**Source records:**
┌──
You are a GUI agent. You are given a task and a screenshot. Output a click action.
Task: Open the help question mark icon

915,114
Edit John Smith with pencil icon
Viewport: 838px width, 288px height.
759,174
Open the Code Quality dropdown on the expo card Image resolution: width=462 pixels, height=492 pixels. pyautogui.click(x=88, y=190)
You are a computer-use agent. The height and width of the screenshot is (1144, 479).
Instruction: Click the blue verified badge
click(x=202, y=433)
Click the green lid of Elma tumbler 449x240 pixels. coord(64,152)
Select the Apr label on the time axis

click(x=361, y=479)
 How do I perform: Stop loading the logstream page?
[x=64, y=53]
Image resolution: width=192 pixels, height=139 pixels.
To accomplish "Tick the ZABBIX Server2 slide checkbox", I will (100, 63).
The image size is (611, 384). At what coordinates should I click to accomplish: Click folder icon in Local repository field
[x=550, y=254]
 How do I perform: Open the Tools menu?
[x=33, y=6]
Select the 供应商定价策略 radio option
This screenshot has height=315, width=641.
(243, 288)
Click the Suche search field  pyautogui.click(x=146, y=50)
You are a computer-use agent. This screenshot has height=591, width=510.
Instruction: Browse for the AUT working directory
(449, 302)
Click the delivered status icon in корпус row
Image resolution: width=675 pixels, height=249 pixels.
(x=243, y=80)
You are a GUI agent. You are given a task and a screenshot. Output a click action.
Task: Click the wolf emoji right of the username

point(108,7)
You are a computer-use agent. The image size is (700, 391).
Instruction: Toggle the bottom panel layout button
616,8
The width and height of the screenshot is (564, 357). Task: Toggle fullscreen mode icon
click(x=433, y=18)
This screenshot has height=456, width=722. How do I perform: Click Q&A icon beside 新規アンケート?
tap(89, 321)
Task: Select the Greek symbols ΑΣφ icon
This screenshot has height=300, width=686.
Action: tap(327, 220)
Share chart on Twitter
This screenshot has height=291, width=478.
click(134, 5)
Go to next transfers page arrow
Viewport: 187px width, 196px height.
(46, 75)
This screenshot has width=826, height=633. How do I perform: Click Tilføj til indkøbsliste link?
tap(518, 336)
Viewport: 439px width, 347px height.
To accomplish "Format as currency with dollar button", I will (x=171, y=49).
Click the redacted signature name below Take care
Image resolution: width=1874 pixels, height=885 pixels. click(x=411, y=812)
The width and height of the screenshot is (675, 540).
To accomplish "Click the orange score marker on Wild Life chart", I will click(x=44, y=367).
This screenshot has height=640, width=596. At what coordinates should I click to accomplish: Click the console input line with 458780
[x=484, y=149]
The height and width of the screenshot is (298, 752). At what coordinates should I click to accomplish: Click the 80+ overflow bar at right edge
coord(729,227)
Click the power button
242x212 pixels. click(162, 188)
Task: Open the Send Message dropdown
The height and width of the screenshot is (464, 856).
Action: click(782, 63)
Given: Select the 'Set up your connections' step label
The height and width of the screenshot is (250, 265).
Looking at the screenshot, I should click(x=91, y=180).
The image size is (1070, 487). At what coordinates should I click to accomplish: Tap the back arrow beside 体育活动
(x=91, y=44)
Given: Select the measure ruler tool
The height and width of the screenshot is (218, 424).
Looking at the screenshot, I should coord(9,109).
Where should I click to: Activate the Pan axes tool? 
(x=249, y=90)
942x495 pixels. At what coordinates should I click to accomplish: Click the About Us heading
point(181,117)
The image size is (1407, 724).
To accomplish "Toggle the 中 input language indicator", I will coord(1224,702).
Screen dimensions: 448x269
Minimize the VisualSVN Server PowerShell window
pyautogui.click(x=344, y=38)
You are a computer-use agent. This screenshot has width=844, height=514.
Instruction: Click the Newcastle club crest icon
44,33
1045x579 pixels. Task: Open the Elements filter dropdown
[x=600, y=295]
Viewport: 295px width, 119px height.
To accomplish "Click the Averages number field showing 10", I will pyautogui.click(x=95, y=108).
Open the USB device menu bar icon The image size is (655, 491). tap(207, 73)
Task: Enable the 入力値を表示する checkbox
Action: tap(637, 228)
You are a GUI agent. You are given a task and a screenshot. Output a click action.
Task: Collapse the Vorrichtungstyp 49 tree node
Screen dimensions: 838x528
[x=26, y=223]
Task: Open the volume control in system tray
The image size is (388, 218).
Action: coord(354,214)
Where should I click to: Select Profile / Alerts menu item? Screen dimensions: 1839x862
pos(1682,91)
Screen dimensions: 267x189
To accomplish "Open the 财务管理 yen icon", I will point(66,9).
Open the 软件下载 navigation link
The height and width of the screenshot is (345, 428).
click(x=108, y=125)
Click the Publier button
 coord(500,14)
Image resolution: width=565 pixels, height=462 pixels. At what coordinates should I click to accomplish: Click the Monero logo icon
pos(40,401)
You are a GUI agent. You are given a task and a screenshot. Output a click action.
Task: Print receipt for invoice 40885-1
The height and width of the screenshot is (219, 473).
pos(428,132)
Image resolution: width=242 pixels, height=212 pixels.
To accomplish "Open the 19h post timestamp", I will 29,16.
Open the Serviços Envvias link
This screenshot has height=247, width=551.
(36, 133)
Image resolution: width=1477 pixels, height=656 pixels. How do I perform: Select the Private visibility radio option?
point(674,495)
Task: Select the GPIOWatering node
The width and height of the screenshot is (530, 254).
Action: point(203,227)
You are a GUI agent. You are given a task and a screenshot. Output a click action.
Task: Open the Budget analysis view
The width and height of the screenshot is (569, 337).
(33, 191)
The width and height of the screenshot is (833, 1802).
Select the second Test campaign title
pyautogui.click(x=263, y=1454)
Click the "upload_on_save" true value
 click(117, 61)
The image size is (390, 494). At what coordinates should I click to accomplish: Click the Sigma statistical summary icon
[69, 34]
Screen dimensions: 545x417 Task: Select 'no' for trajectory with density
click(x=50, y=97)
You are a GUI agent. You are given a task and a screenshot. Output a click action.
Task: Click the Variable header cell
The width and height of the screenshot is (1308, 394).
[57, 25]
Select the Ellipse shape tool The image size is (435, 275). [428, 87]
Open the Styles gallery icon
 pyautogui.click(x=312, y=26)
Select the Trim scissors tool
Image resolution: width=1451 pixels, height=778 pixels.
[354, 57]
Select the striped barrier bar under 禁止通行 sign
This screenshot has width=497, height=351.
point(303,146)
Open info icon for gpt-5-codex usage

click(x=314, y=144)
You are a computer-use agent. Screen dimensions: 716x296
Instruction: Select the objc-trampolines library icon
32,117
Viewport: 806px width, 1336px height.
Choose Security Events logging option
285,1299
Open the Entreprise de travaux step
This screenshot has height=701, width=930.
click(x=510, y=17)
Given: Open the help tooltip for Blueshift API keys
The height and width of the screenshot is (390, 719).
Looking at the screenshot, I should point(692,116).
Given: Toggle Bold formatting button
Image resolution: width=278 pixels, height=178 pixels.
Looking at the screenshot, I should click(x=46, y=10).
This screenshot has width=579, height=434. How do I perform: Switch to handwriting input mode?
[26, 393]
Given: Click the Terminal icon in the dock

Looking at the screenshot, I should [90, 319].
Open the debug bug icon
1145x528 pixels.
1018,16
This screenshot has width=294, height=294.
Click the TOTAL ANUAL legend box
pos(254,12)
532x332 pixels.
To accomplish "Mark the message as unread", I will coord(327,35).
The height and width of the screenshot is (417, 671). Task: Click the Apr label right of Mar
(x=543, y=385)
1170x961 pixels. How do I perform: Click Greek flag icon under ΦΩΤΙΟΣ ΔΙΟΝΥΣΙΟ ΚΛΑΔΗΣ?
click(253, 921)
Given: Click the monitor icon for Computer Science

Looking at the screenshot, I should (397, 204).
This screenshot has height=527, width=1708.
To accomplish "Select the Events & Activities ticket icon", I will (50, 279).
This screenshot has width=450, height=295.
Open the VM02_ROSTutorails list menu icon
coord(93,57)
└──
**The task:**
In the entries above, find the line holding "Instruction: Select the" and the line holding "This screenshot has width=450, height=295.", then retype exactly those two lines and every line between them, and nothing else.

**Response below:**
Instruction: Select the objc-trampolines library icon
32,117
Viewport: 806px width, 1336px height.
Choose Security Events logging option
285,1299
Open the Entreprise de travaux step
This screenshot has height=701, width=930.
click(x=510, y=17)
Given: Open the help tooltip for Blueshift API keys
The height and width of the screenshot is (390, 719).
Looking at the screenshot, I should point(692,116).
Given: Toggle Bold formatting button
Image resolution: width=278 pixels, height=178 pixels.
Looking at the screenshot, I should click(x=46, y=10).
This screenshot has width=579, height=434. How do I perform: Switch to handwriting input mode?
[26, 393]
Given: Click the Terminal icon in the dock

Looking at the screenshot, I should [90, 319].
Open the debug bug icon
1145x528 pixels.
1018,16
This screenshot has width=294, height=294.
Click the TOTAL ANUAL legend box
pos(254,12)
532x332 pixels.
To accomplish "Mark the message as unread", I will coord(327,35).
The height and width of the screenshot is (417, 671). Task: Click the Apr label right of Mar
(x=543, y=385)
1170x961 pixels. How do I perform: Click Greek flag icon under ΦΩΤΙΟΣ ΔΙΟΝΥΣΙΟ ΚΛΑΔΗΣ?
click(253, 921)
Given: Click the monitor icon for Computer Science

Looking at the screenshot, I should (397, 204).
This screenshot has height=527, width=1708.
To accomplish "Select the Events & Activities ticket icon", I will (50, 279).
This screenshot has width=450, height=295.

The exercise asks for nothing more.